The container binds beyond loopback, so it needs a client key:

export OWNLLM_API_KEY=$(openssl rand -hex 32)
docker compose up --build

Then log in straight into the running container — the image puts ownllm on PATH:

docker compose exec ownllm ownllm auth login openai-codex
docker compose exec ownllm ownllm auth login xai

This works headless: Codex prints a device code, and Grok auto-detects the container and falls back to a paste-the-code flow (force it with --manual). Open the printed URL on any machine, approve, and paste the callback URL or code back. You can also log in on your host and mount ~/.ownllm into the container instead. See docs/configuration.md.

When something breaks

Start with ownllm doctor. The errors you're most likely to hit:

  • codex_cloudflare_blocked (502): chatgpt.com sits behind Cloudflare, and your request got challenged. This happens most on datacenter and Docker IPs; a residential or home-server IP usually sails through. It's a transport block, not a bad token.
  • xai_tier_denied (403): your xAI account isn't allowlisted for programmatic access. Logging in again won't change it; it's a tier gate on xAI's side.
  • credential_expired (401): run ownllm auth login <provider> again.
  • model_not_found (404): the model isn't in your models table. Check ownllm models.

Development

Working from a checkout instead of npm. Requires Node.js 22+ and pnpm (corepack enable if you don't have it).
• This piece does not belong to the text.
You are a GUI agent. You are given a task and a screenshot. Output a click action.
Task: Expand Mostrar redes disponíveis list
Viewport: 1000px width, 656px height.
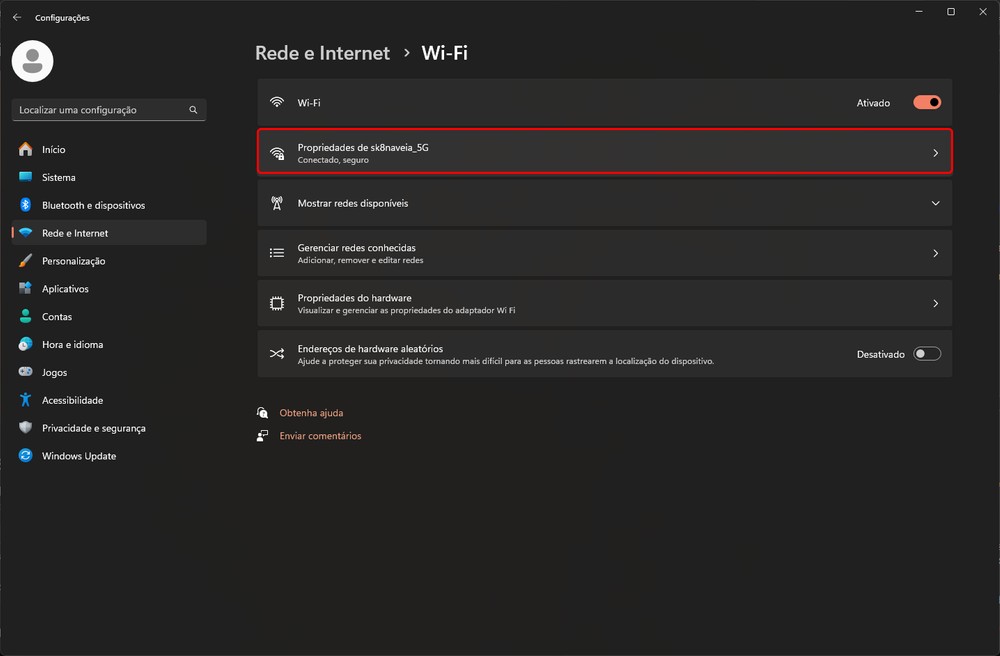pyautogui.click(x=935, y=203)
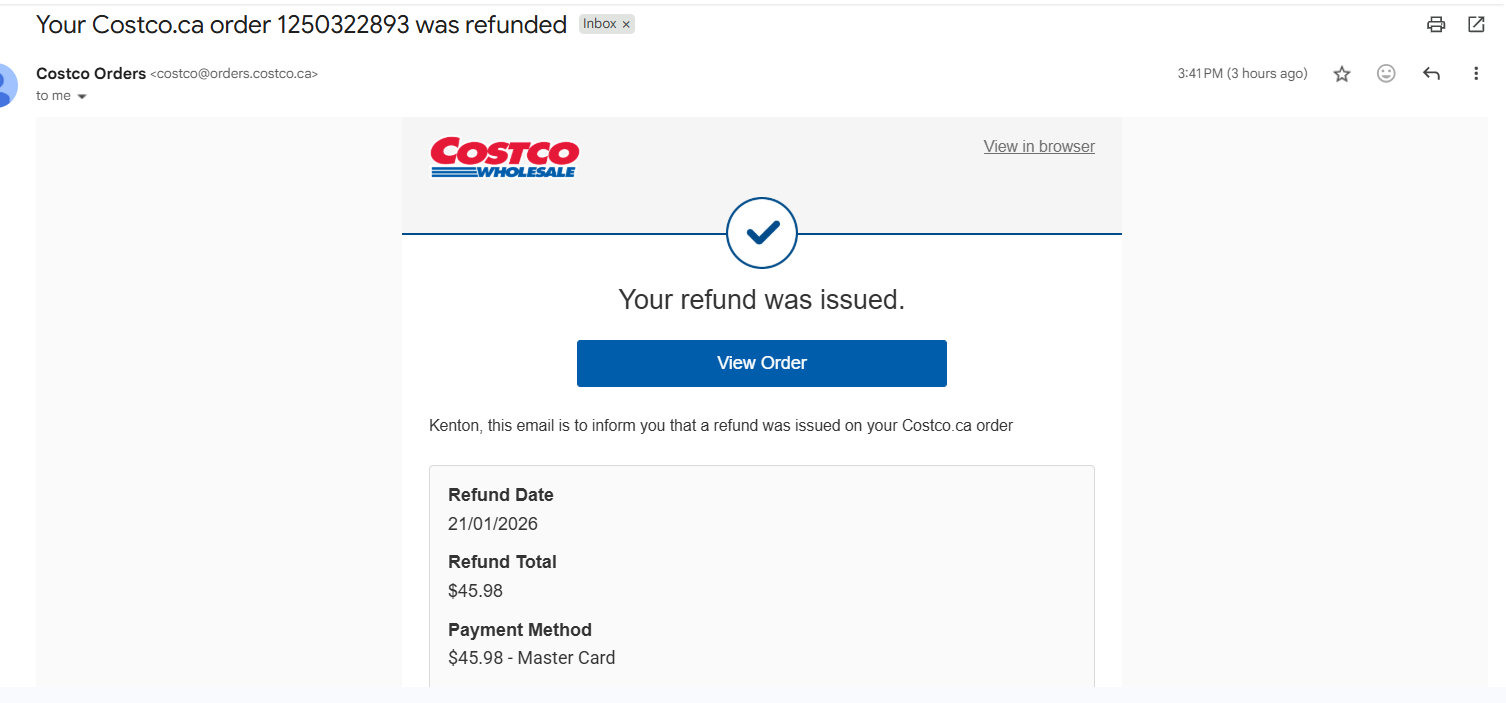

git clone <this-repo> && cd ownllm
pnpm install
pnpm dev -- serve   # run the CLI through tsx, no build (e.g. pnpm dev -- auth login xai)
pnpm build          # bundle dist/main.js, the published `ownllm` CLI

Before sending a change: pnpm format && pnpm lint && pnpm typecheck && pnpm test. The full contributor guide is AGENTS.md.

Documentation

The guides in docs/:

  • Authentication — logging in, including headless servers and Docker.
  • Configuration — the config file and the model routing table.
  • HTTP API — endpoints, clients, and the errors you may hit.

For how it works under the hood, see architecture, adding a provider, and translation. Hacking on ownllm (with or without an AI agent)? Start with AGENTS.md.

Disclaimer

This is a personal-use tool for reaching your own subscriptions programmatically. It isn't affiliated with or endorsed by OpenAI or xAI. Subscription terms aren't the same as platform or API terms and can change without notice, and xAI gates programmatic access by tier, so it may not work on your account at all. Complying with each provider's terms is on you. Don't run ownllm as a multi-tenant service or resell access to it.